Council gave the committee power to open a preparatory school in the Beecroft Church Hall, to appoint a teacher-in-charge and to make any other arrangements necessary. By the April 1922 council meeting, it was reported that the school had been opened at Beecroft with 13 female pupils, and with Eleanor Linck in charge. This school was named the Presbyterian Ladies' College, Beecroft and was to serve as an all-girls, primary feeder school for the Presbyterian Ladies' College, Croydon.

Over the next few years, enrolments grew and an assistant teacher was appointed. However, PLC Beecroft was not a financial success and Council enthusiasm began to wane. Linck tried her best to expand the school, suggesting that "Romana House" on Beecroft Road be purchased to allow for further enrolments, and that the house next door to the Church Hall be purchased so that boarders could be accommodated. Despite the school's strong number of enrolment applications, these requests were all declined.

In 1925, an additional teacher was appointed to teach kindergarten and sports. It was reported that the local community was taking an interest in the new PLC, as that year two prizes had been presented to the school by the Beecroft School of Arts for library proficiency, and the Beecroft Presbyterian Women's Guild presented a prize for Scripture. In 1926, Mrs. Linck resigned to take up a position at the Presbyterian Ladies' College, Melbourne, and Mrs. Lucy I. Ritter was appointed head. Later that year, two council members suggested that a house be purchased to expand the school and widen its tuition scope, however again nothing came of this. The Council now appeared to be uninterested in the Beecroft school.

Ritter, in the Assembly report for 1927, complained that Beecroft deserved more support from Presbyterians. On June 19, 1929, the school was closed down due to financial losses. Ritter, and the assistant teacher Ms. Gurney, resigned in December of that year. In 1930, Gurney reopened the school in the Church Hall, which she named "Arden" after the Shakespearean Forest of Peace in As You Like It. The school flourished under her leadership.

Arden came under the control of the Anglican Diocesan Schools in 1946, and subsequently moved to St John's Beecroft Church Hall where it was named Arden Anglican College. The college moved again in 1952 to a house in Wongala Crescent, and in 1962, a property was purchased on Beecroft Road.

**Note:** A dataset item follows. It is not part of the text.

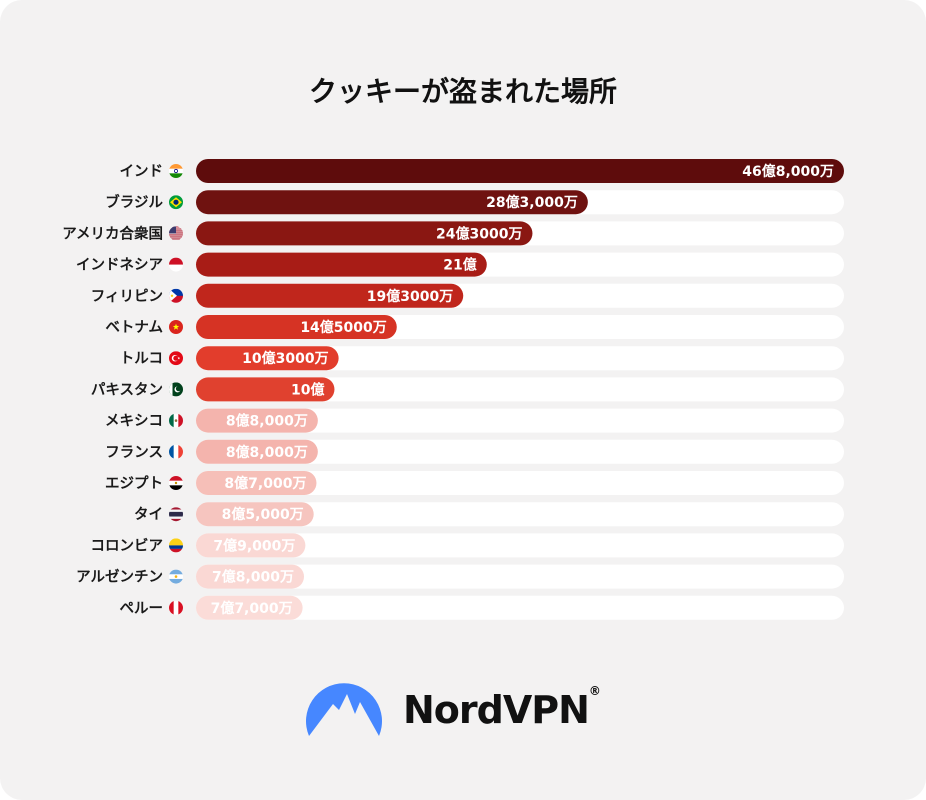 This screenshot has width=926, height=800. Describe the element at coordinates (142, 609) in the screenshot. I see `category-label: ペルー` at that location.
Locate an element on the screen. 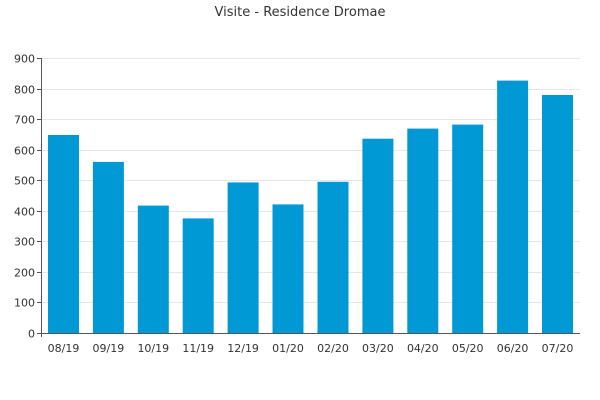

In 2000, due to demand from the local community, preliminary plans for a secondary school at Arden began. The school purchased the former site of the Australian American International School at Oxford Street, Epping in 2001, and in 2003, the first year 7 class commenced at the new senior campus. Yearly expansion continued since then and concluded with the first Year 12 class graduating in 2008. 2008 also saw the opening of the Senior Studies Centre. Located directly opposite the secondary campus, it facilitates learning for year 11 and 12 (Preliminary and HSC) students in a "corporate-style" environment. In 2017, Arden announced a planned $21 million redevelopment of its Epping campus. In 2018, the Principal Graham Anderson signed a petition with the Anglican Diocese of Sydney to retain s38(3) in the Sex Discrimination Act 1984 which allows private religious schools to discriminate against staff and students based on sexual orientation. In the petition it was argued that "a more general right" to religious freedom should exist, and the existing statutory 'exemptions should remain.

In 2017, Arden announced a $21 million redevelopment of its Secondary Campus in Epping, to be finished in early 2020, in what would become known as 'Essex'.

==Governance==
Arden Anglican School is governed by the council. The Synod of the Anglican Diocese of Sydney elects 10 persons for the council, along with the other persons appointed by the archbishop.

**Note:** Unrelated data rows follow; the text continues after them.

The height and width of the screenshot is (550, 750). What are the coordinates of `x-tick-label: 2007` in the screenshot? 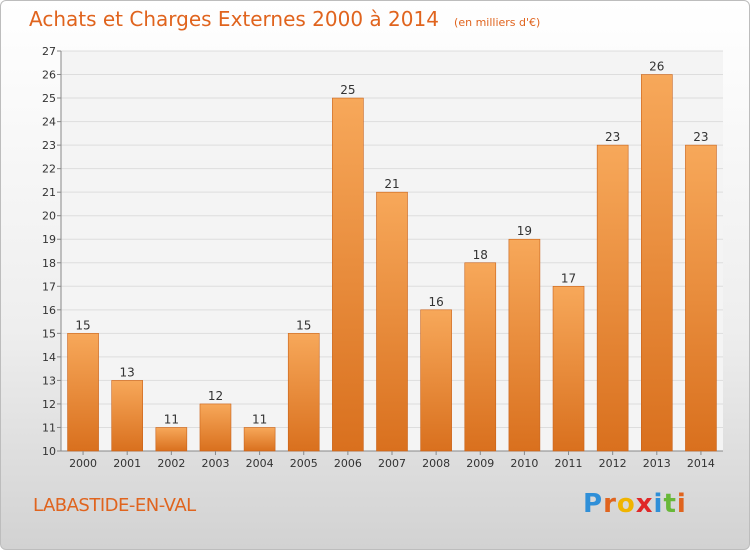 It's located at (392, 464).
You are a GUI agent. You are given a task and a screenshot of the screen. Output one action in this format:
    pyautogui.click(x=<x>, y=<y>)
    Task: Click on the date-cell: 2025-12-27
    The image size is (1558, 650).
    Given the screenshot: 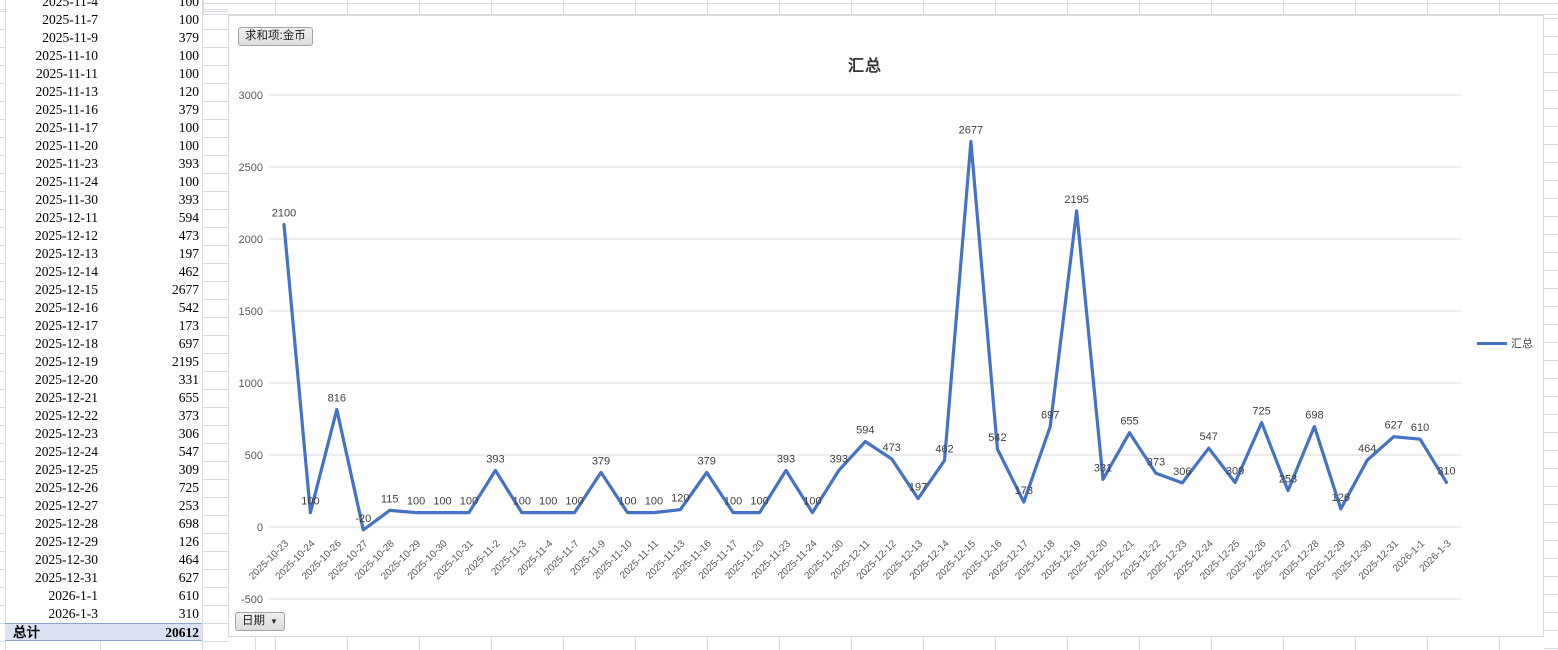 What is the action you would take?
    pyautogui.click(x=66, y=506)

The role of the council is to serve the Arden community by ensuring long term planning is undertaken, appropriate policies are implemented and that finances are managed in a prudent manner. The council also appoints the principal. The day-to-day operations of the school are managed by the principal in which they also report to the council. The council meets on the first Wednesday of each month during term time and there are three committees of the council:
- Finance
- Governance
- Property Development and Planning

==Campus==
Arden Anglican School is located on two campuses in the north-western suburbs of Sydney. The preschool and primary school are in Beecroft, while the secondary school is located 200 m from Epping railway station, in the suburb of Epping.

==Curriculum==
The primary school follows a curriculum mandated by the NSW Board of Studies, and where required is tailored to meet the needs of individual students. Specialist teachers are used for subjects such as Physical Education (PE), Music, Art, French language, Science, Library, Computer and Problem Solving.

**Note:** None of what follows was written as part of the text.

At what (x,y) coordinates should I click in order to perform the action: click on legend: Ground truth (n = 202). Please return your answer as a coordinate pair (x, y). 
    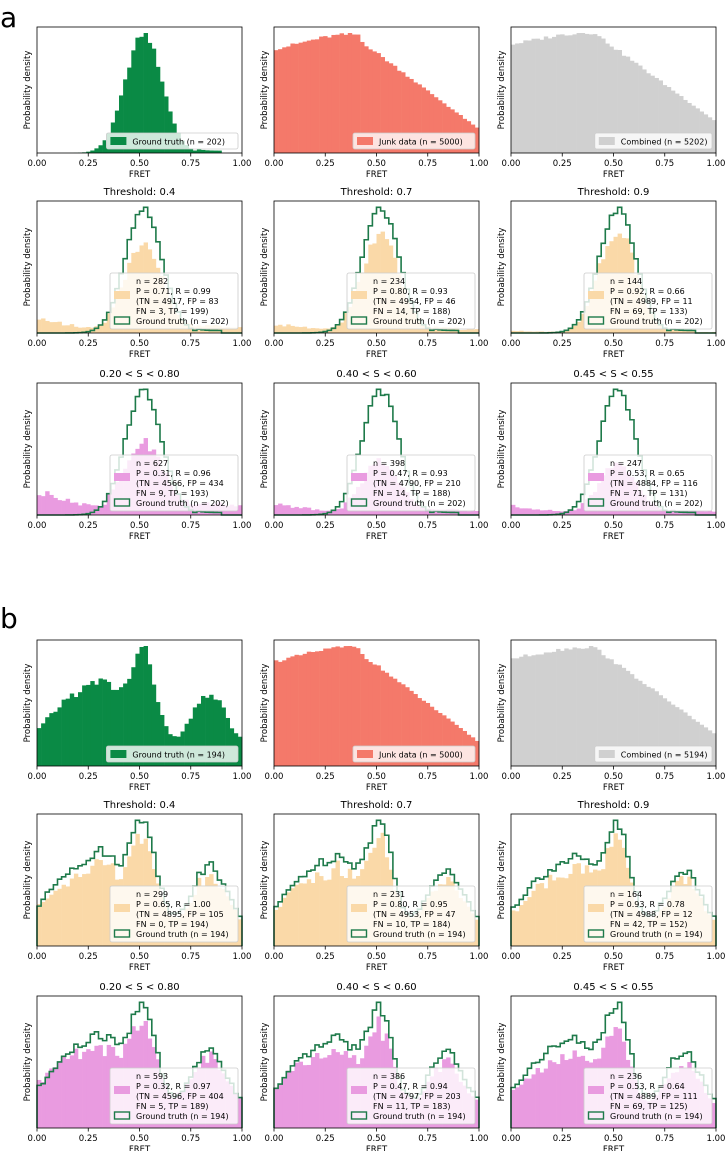
    Looking at the image, I should click on (172, 141).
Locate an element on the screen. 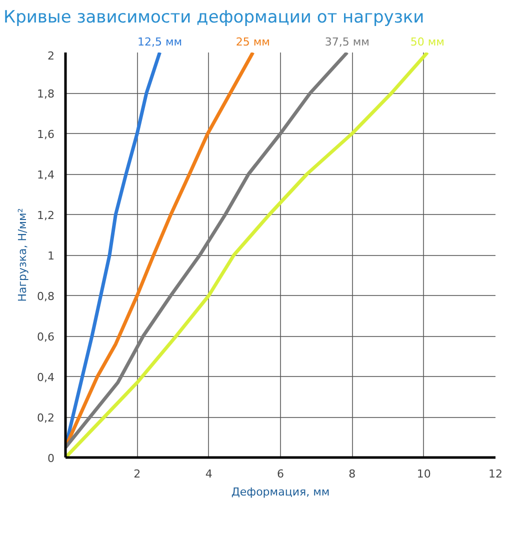 This screenshot has width=525, height=540. x-tick-label: 12 is located at coordinates (495, 474).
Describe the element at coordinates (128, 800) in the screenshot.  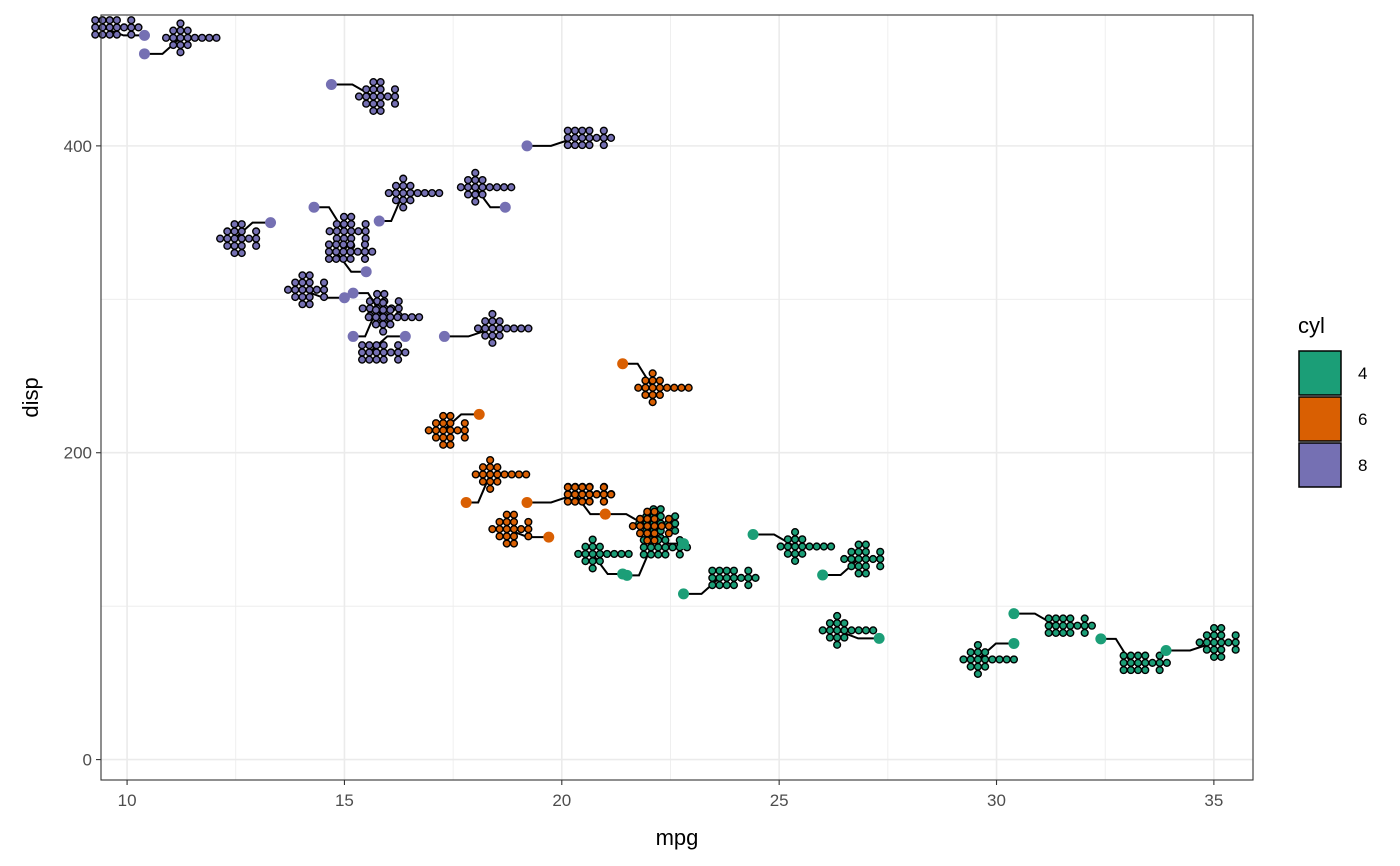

The secondary school also follows the Board of Studies curriculum. In 2008, the first year 12 class completed the NSW Higher School Certificate.

==Co-curriculum==

===Sport===
Arden offers sport to all year levels, and students may partake in house and inter school competitions.

Through Arden's membership of the Junior School Heads Association of Australia, Primary students may represent the school in sports such as athletics, swimming, cross-country, gymnastics, T-ball, softball, minkey (mini hockey), hockey, netball, basketball, rugby, and women's soccer.

Secondary students may represent Arden in cricket, basketball, soccer (indoor/outdoor), rugby, netball, athletics, cross-country, softball, hockey, in the HZSA (Hills Zone Sports Association).

Every year there are various sporting events where the three houses (Birnam, Sherwood and Jenolan) compete. These events include the swimming carnival, cross-country and athletics carnival.

Arden has been recently recognized as a leading sports school in the Hillzone sports for 2012.

Arts

Arden offers a wide range of performing arts opportunities, including but not limited to band, wind ensemble, orchestra, secondary vocal ensemble, and chamber choir. There are a multitude of clubs ranging from robotics to philosophy. The Arden Creative Arts Centre (TACAC) has a purpose-built theatre that regularly hosts Theatresports and Drama class performances.